* **DOCUMENT SEGMENT**:
** begin **

WALKING IN our garden until night finally obscured a glorious setting of the sun, my wife showed me through tree branches the crescent of the moon riding in the black velvet of the night with a star close by like a spark from a silver fire. There are such times when life is so inexpressibly beautiful that tears come to the eyes before you can help yourself.

The enormous privilege of life is a mystery and a wonder which we cannot fathom. We should never stop thanking whatever Almighty God or Great Forcefield or Ten-dimensioned Symmetry has bestowed it on us. Everyone has a responsibility to pack every hour with a measureless delight. This underlying joy should not falter however encumbered with problems or distress life sometimes becomes. Among all that is woeful and stupid and ugly and agonising and even evil, there is a fundamental marvellousness about the one life each of us will ever have that makes it essential to find meaning and challenge and opportunity and pleasure in whatever we meet along the way, young or middle-aged or old.

** end **

* **DATA**:

** begin **

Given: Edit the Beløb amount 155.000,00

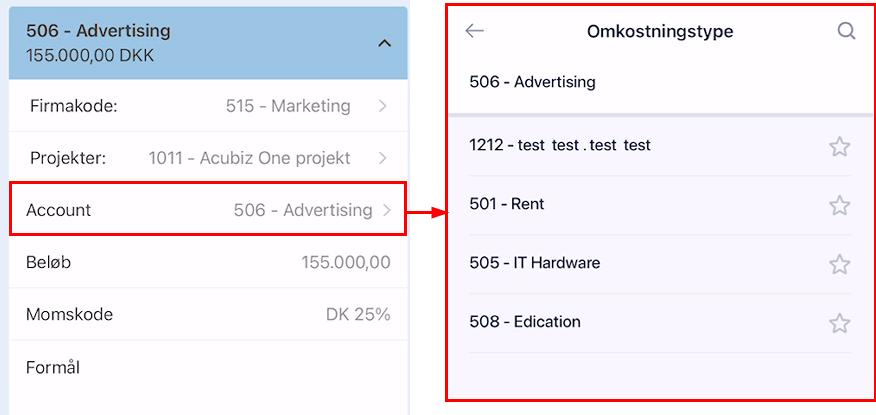Looking at the screenshot, I should 346,262.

** end **

* **STATED GOAL A**:
In the passage about the garden at night and the wonder of life, which names does the writer offer for whatever has bestowed life on us? List every one.
* **STATED GOAL B**:
Extend the passage about the garden at night and the wonder of life, picking up after its final sentence.

* **EXERCISE RESPONSE A**:
Almighty God
Great Forcefield
Ten-dimensioned Symmetry

* **EXERCISE RESPONSE B**:
The only thing that can sometimes undermine this fundamental joy in life is the thought that death will end it. That thought is unacceptable so we all fight not to accept it or, at least, not think of it for more than a flash. It was this thought, this dread, that kept plaguing the great Russian novelist, Leo Tolstoy, even in the full glory of youth, health, love, and success. "My whole being aches with the need to live," he wrote, "the right to live, and the same moment I feel death at work...and then everything tells me the same story: there is nothing in life, nothing exists but death and death should not be!" He used to shout it even in the flow and ardour of his lavishly eventful life. "Death should not be!"

But of course it is. And yet that is all the more reason to welcome, to bless, to enjoy, to enrich and add to life while we have it. And all the more reason why it is difficult for me to understand, despite the powerful arguments advanced on the other side, how anyone, who stops to think for a minute, could advise abortion which deals in death and cuts short life with all its mystery and infinite potential. No argument for abortion stands up - and certainly no argument based on the mere convenience of others. Not even the argument that a child is likely to be born tragically deformed or retarded really stands up, though it is often used to justify ending a pregnancy.

Consider the case of Christy Nolan who was born with a body utterly shattered by cerebral palsy - completely incapable of speech, with hardly any control of his muscles so that he twitches uncontrollably, unable to walk or talk or feed or help himself or do the simplest, normal things.

Much better dead, you might say, much better never alive - better for himself, better for his family, better for society where he would only be a burden.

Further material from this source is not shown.